When asked what she would say to people asking about her last name, Porkalob didn’t skip a beat.

“I’m going to tell them to remember it,” she said. “Because I’m about to be very, very famous.”

She is a Filipina with the Hungarian last name, courtesy of her mother’s stepfather.

“So, it’s a family name,” she says. A name she is taking from Bremerton to to Broadway. Yes, Ma’am,” she said.

Thirty-two-year-old Porkalob has been performing since she was 5. But her time at Cornish College of the Arts in Seattle set her on her current path.

“I didn’t really have any professors in school who resembled the demographic that I came from which is largely brown, black, queer immigrants,” said Porkalob. “And so, I decided that if I wanted to be a storyteller, a professional storyteller and cultural worker, I had to learn how to tell the story of the people I came from, the people that I wanted to reach my art. And the people that ultimately I want to celebrate and honor.”

Thus was born her one-woman Dragon Trilogy.

“The trilogy is a matrilineal, musical celebrating the three generations of my Filipino-American family,” said.
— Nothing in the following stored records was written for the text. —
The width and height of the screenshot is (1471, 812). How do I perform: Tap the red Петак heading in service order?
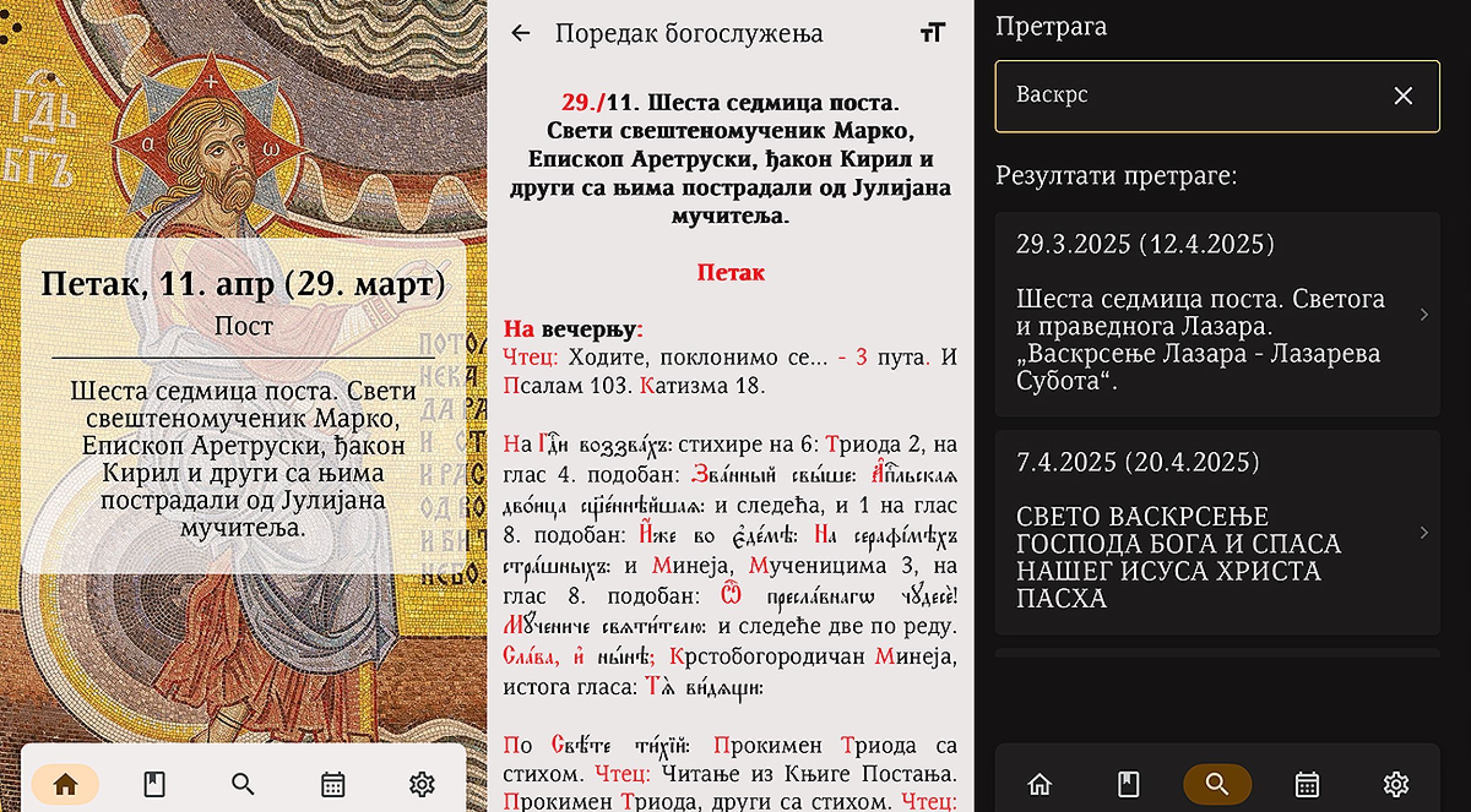tap(730, 272)

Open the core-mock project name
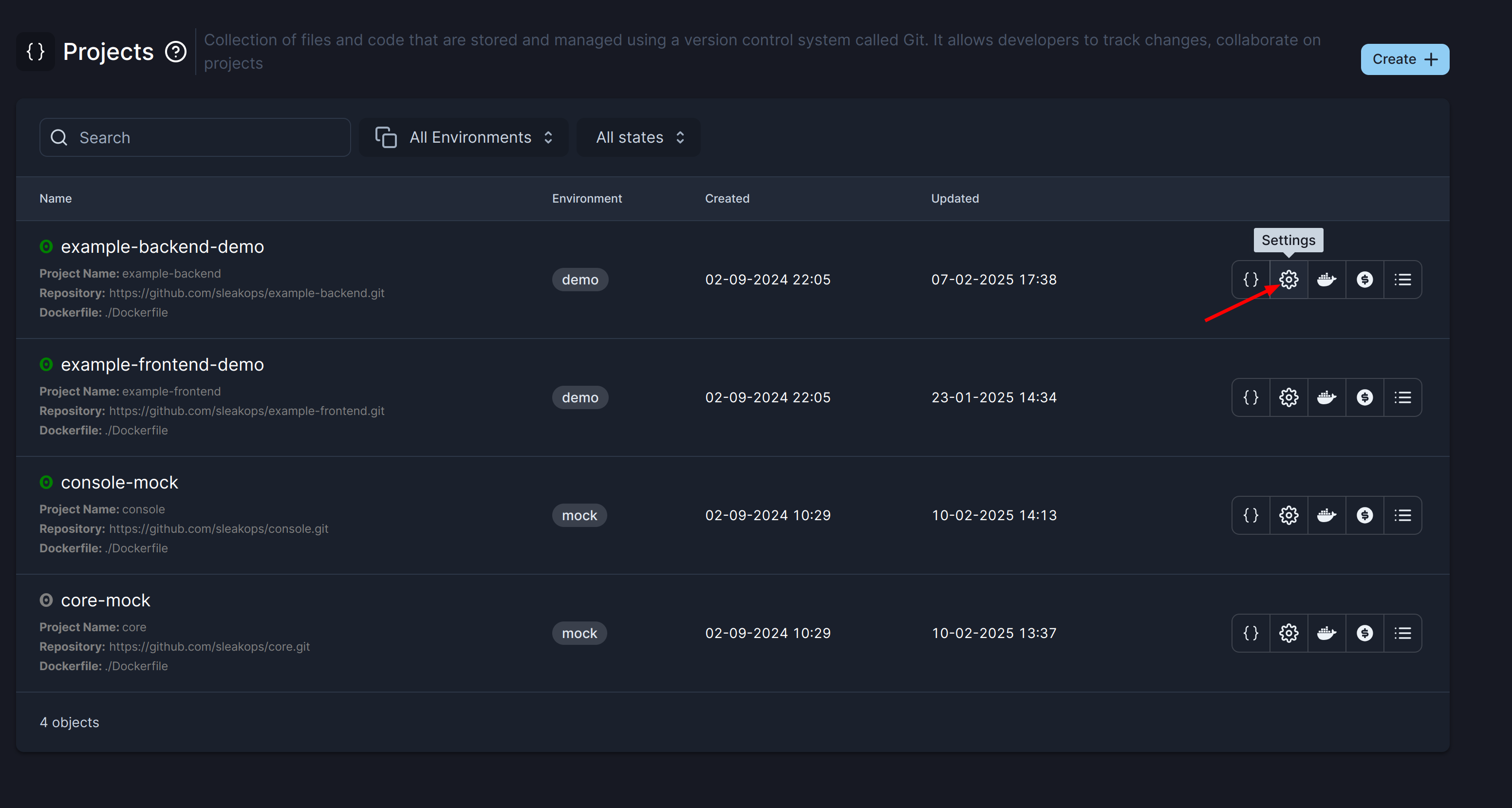106,600

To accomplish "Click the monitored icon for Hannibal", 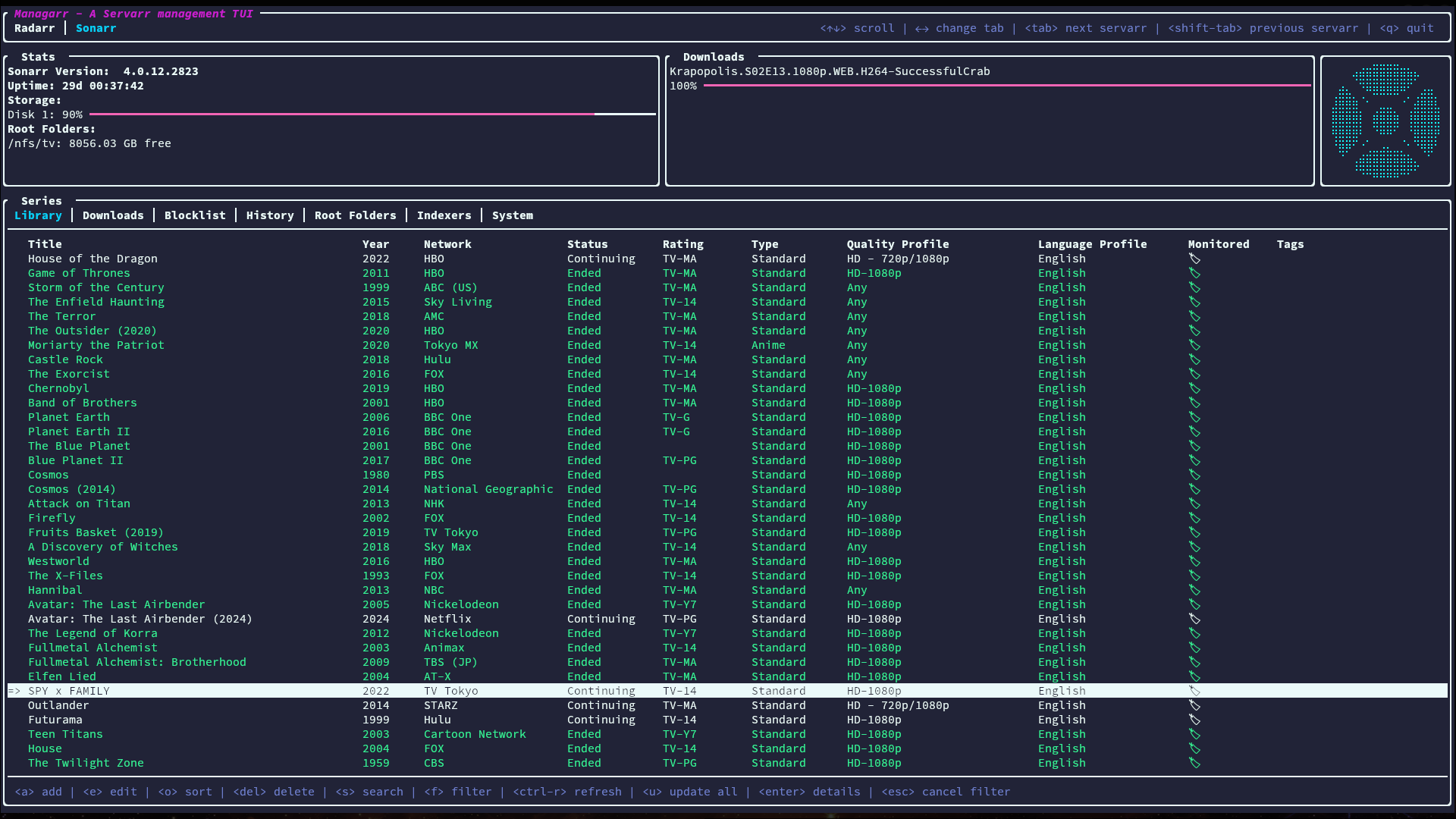I will pyautogui.click(x=1194, y=590).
It started with the Dragon Lady.

“My glamorous, mercurial, talented grandmother who was a cabaret singer in the Philippines, maybe even a gangster before she immigrated to be united states,” said Porkalob. “’Dragon Mama,’ the 2nd in the cycle, is a love letter to my mother and my other mother Tina. Two queer women who decided to break cycles of generational trauma, so they can raise me with all the hopes and passions that they had when they were my age.

“And then ‘Dragon Baby,’ the third and final in the cycle, is about your girl that hasn’t been produced yet.”

As it happens, “Dragon Lady” and “Dragon Mama” are on stage right now at Cafe Nordo in Pioneer Square.

It’s a kind of love letter from Porkalob to the Pacific Northwest. After all, this is the work that got her noticed and has now paved the way for her next stop, the Great White Way.

“Yeah, so, I will be having my Broadway debut in the fall, September of this year, at the Roundabout Theater,” says Porkalob. “And I am playing a Founding Father in the official revival of “1776″ about the signing of the Declaration of Independence.”

Ready, she says, to take New York, by storm.

There is still time to see Sara Porkalob before she heads back east. Her Cafe Nordo run has been extended through March 5th.